Sexual harassment, which includes sexual advances, requests for sexual favors, and other verbal or physical conduct of a sexual nature, was part of the wider realm of American power relations and gender dynamics long before it came to be legally defined in the 1970s. Because prevailing gender roles defined the world of economic production and exchange as the domain of men well into the twentieth century, the workplace was a traditionally homosocial male space. Thus, women who challenged their prescribed domestic roles faced the possibility of harassment. Although women have engaged in acts of sexual harassment, such actions have primarily been used by men in public arenas as a mechanism designed to keep women “in their place.” Legal controversies involving sexual harassment thus became closely intertwined with larger cultural issues over sex discrimination, women's rights, and appropriate male conduct.

American women's challenges to the notion of the all-male workplace developed along with organized women's rights activism itself. As early as the Seneca Falls convention of 1848, Lucretia Mott urged the necessity of “securing to woman an equal participation with men in the various trades, professions, and commerce” (Kerber and DeHart, 209). Women's growing presence in the workforce during the late nineteenth and twentieth centuries, particularly as a result of the expansion of the service sector, raised concerns over workplace equality and conduct.

At the same time, feminists of the early twentieth century began emphasizing women's right to control their own bodies. But into the mid–twentieth century, women in the United States were frequently blamed for enticing men to rape them, and they were expected to tolerate sexual taunts as natural male behavior. President John F. Kennedy began to address the issue of women's workplace rights in 1961 by appointing a commission on the status of women, led by the former First Lady Eleanor Roosevelt. This commission was instrumental in the passage of the Equal Pay Act of 1963, the inclusion of sexual discrimination in the Civil Rights Act of 1964, and the attention to sex discrimination in the activities of the Equal Employment Opportunity Commission, established in 1965. But while these measures established what became the legal basis for sexual-harassment litigation, they did not make sexual harassment specifically a matter of public concern.

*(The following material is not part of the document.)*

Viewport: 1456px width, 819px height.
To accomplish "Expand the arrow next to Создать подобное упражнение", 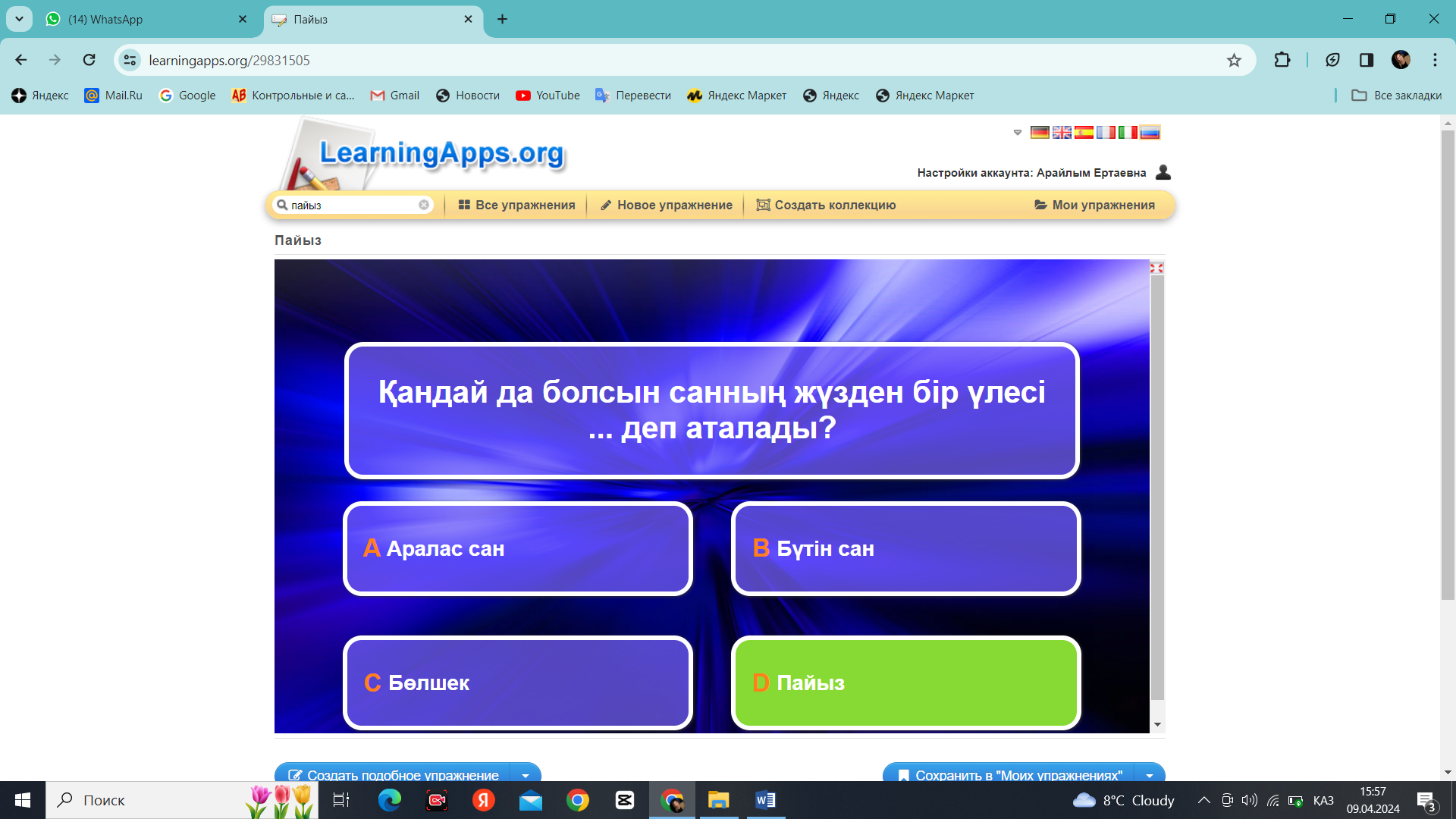I will 526,775.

Sexual harassment began to emerge as a public issue beginning in the late 1960s, when the resurgent feminist movement encouraged broad public discussion not only of traditional workplace issues such as equal opportunity and equal pay, but also of sexual issues such as rape and the objectification of women, such as in pornography. Activists also criticized what they considered the conventional and sometimes boorish male behavior that underlay men's power, urging men to embrace models of male behavior more sensitive to women's concerns, needs, and aspirations. Better educated than the working women of earlier generations, women of the late-twentieth-century workplace brought with them a sharpened awareness of the relation between male sexuality and male power, a heightened sensitivity to the routine sexual harassment to which they were subjected, and a growing desire to reform conventional patterns of male workplace conduct.